CLARKSBURG, Mass. — Clarksburg Elementary eighth-graders will host the school's 13th annual Holocaust Exhibit featuring Auschwitz survivor Magda Brown on Monday night.
English teacher and exhibit organizer Michael Little said the exhibit this year will focus on anti-Jewish legislation in Nazi Germany.
"This exhibit features 18 different [display] boards of Nazi laws from from 1933 to 1939, and the purpose was to show what happened through the legal system, the coming of the Holocaust and the routes of it," Little said. "The boards accumulate on your consciousness and some stuff is unbelievable that was passed."
Little said the students read "I Will Bear Witness: A Diary of the Nazi Years, 1933-194" by Victor Klemperer and quotes from the book are dispersed throughout the exhibit to show how the laws effected actual people.
"We have taken an individual consciousness and we have infused it throughout the entire exhibit," Little said. "There is a central idea and then we put a human voice in that gives some context to what you read or see in the pictures."
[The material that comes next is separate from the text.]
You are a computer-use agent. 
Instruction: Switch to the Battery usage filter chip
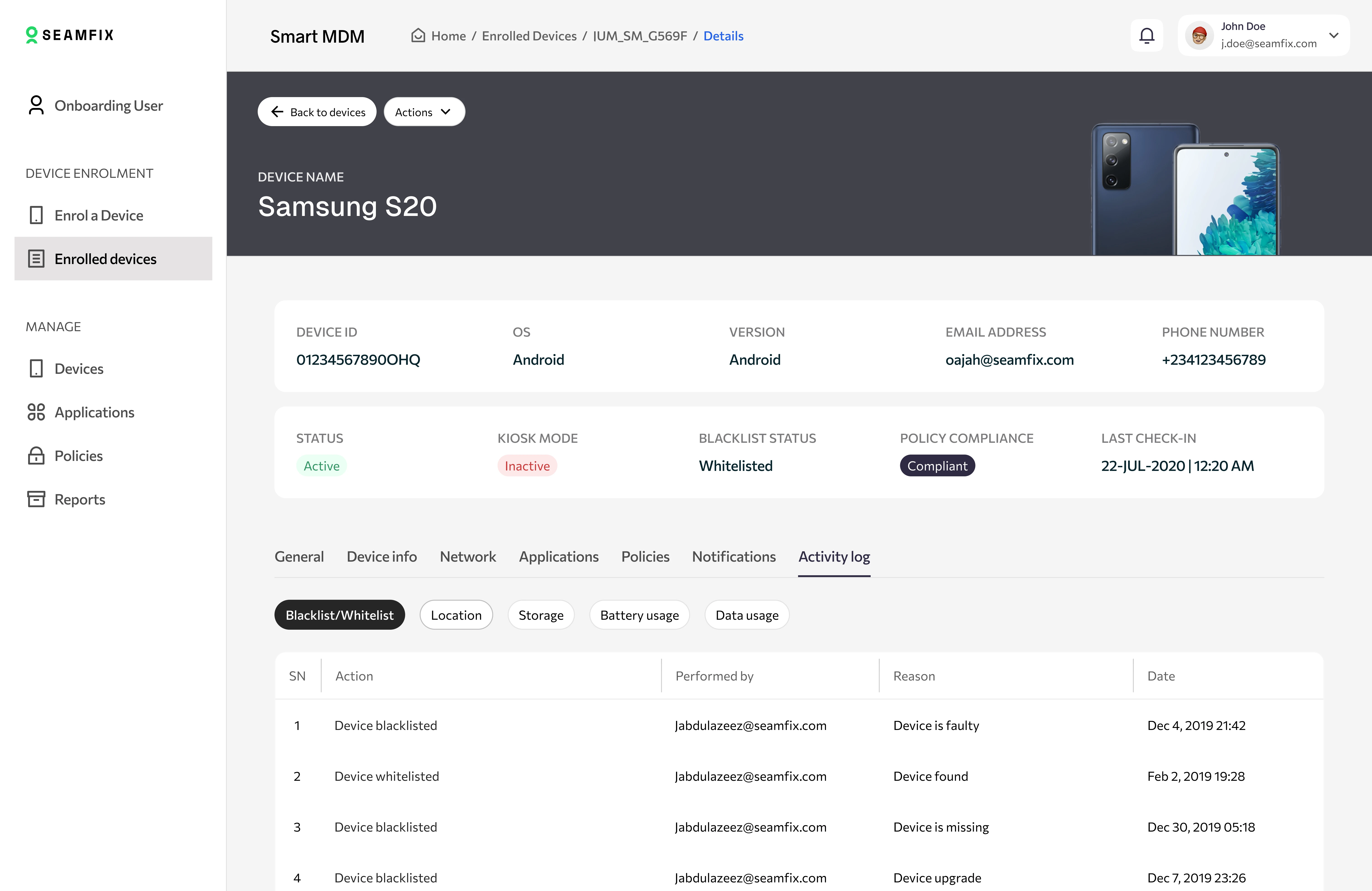pos(639,615)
Clarksburg is the only school in the Berkshires that has a Holocaust studies program. Each year, the eighth grade has selected an element of the Holocaust, ranging from the roots of discrimination and prejudice to genocide and concentration camps. Little invites a survivor or someone with a connection to the Holocaust to speak to the students and to the public after the class's work is exhibited. The course is topped off with a visit to the U.S. Holocaust Museum in Washington, D.C.
Little said he guides the students though the process because of the heaviness of the topic and the denseness of the reading material. He said it was difficult to find information on some of the laws even though there are so many.
"When we were doing these, we found that it was sometimes very hard to get information on the law other than what it was so we did two per board," Little said. "We didn’t do all of them but we did a lot of them."
Brown spoke at the event two years ago.
"She has a tremendous story and she is looking forward to coming back. She is 90 years old but she is tireless," Little said. "She is such a positive person even with all she has gone through. In light of the world today and the negativity that swirls around every day, Madga has no hate in her and just wants to teach people."
He added that it is important for the kids to meet a survivor because it puts a face on everything they have studied.
Little added that the time to meet a survivor will soon come to an end.
"It is very hard to find survivors now and I think the contents of this exhibit and how we do things will shift real soon," he said. "In the past year, I have talked to eight survivors and a lot of them can't travel or do the presentation because they are simply getting old."
Little said Rabbi Robert Sternberg, professor of Holocaust history at Westfield State College and American International College, will also speak Monday night.
Little said he hopes the students take away more than just the educational aspects of the project.
"I want them to understand the world that we live in. They are going to have a say in it and you have to be awake and you have to be alert," Little said. "You have to pay attention because you will either help shape the world or someone is going to shape it for you."
Little thanked the many sponsors who make the event possible. The event is free but donations are appreciated.
The event starts at 6 p.m. at the school and runs until 9.